M.L. Mannion, MD, MSPH, Assistant Professor, T. Beukelman, MD, MSCE, Associate Professor, Division of Pediatric Rheumatology, University of Alabama at Birmingham, Birmingham, Alabama;
F. Xie, PhD, MS, Division of Clinical Immunology and Rheumatology, University of Alabama at Birmingham, Birmingham, Alabama.
J Rheumatol. 2021 Aug;48(8):1322-1329. doi: 10.3899/jrheum.200437. Epub 2020 Sep 15.
Biologic medications have significantly improved disease control and outcomes of patients with juvenile idiopathic arthritis (JIA). Current treatment recommendations suggest escalating therapy, including changing biologics if needed, when inactive or low disease activity is not attained. The patterns and reasons for switching biologics in clinical practice in North America are not well described.

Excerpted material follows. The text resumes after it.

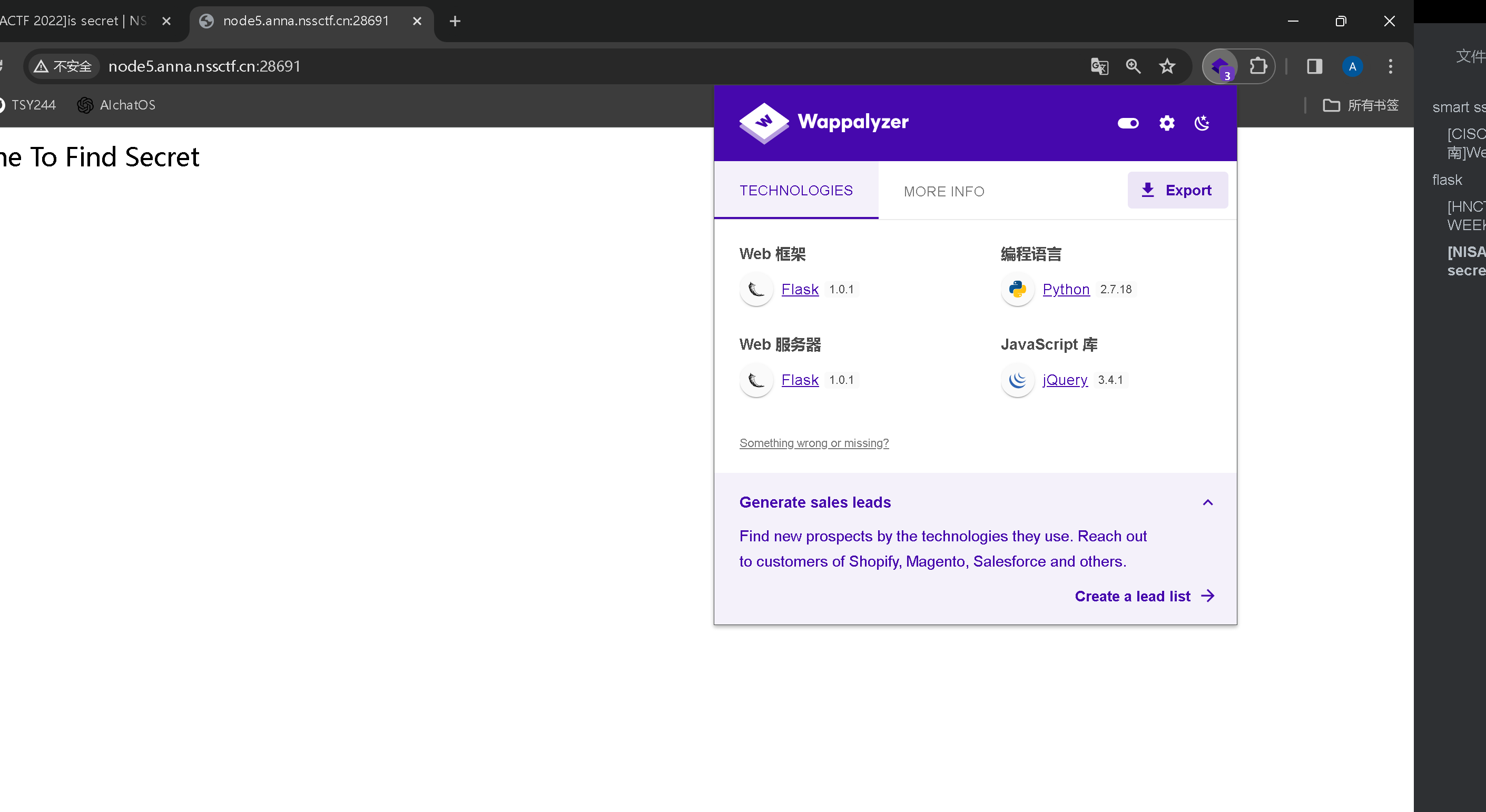Switch to the MORE INFO tab
The height and width of the screenshot is (812, 1486).
944,192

We used the Childhood Arthritis and Rheumatology Research Alliance Registry and included individuals with JIA if they newly started a biologic after January 1, 2008, and had at least 12 months of subsequent observable time. Subjects with systemic JIA were excluded. We compared characteristics of switchers and nonswitchers using chi-square for categorical variables and Wilcoxon rank-sum test for continuous variables, and used linear regression for time analysis.

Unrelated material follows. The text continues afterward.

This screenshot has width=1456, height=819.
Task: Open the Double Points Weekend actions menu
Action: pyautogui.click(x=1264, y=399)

Of the eligible children, 1361 with JIA in the registry started a biologic (94% tumor necrosis factor inhibitors [TNFi]). Median followup time was 30 months and 349 (26%) switched biologics. Among biologic switchers, ineffectiveness/disease flare was the most common reason for switch (202, 58%). The most common documented switch was from etanercept to another TNFi (221, 63%). The median time to switch to a second biologic decreased substantially from 55.2 months in 2008 to 7.2 months in 2016.
In a multicenter cohort of patients with JIA starting a biologic, one-quarter switched to a second biologic, and the time to switching decreased in recent years. Additional studies should evaluate the outcomes and optimal timing of switching and preferred sequence of biologic use.

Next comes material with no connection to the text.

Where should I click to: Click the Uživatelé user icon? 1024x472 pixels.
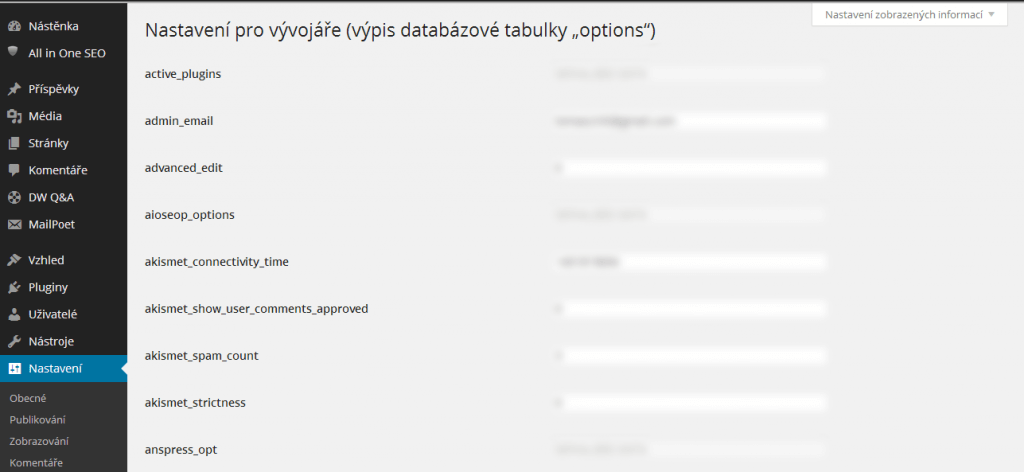[x=14, y=315]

生物制剂显著改善了幼年特发性关节炎(JIA)患者的疾病控制和预后。目前的治疗建议建议逐步升级治疗,如果未达到无活动或低疾病活动度,则包括更换生物制剂。在北美的临床实践中,生物制剂的转换模式和原因尚不清楚。
我们使用了儿童关节炎和风湿病研究联盟注册中心,并纳入了自 2008 年 1 月 1 日起新开始使用生物制剂且随后有至少 12 个月可观察时间的 JIA 患者。排除了患有全身型 JIA 的患者。我们使用卡方检验比较了转换者和非转换者的特征,对于连续变量使用 Wilcoxon 秩和检验,使用线性回归进行时间分析。
在符合条件的儿童中,注册中心有 1361 名 JIA 患者开始使用生物制剂(94%为肿瘤坏死因子抑制剂[TNFi])。中位随访时间为 30 个月,349 名(26%)患者更换了生物制剂。在生物制剂转换者中,无效/疾病发作是最常见的转换原因(202 例,58%)。最常见的记录转换是从依那西普转换为另一种 TNFi(221 例,63%)。转换为第二种生物制剂的中位时间从 2008 年的 55.2 个月显著缩短至 2016 年的 7.2 个月。
在开始使用生物制剂的 JIA 患者多中心队列中,有四分之一的患者转换为第二种生物制剂,近年来转换时间缩短。应进一步研究评估转换的结果和最佳时机以及生物制剂使用的首选顺序。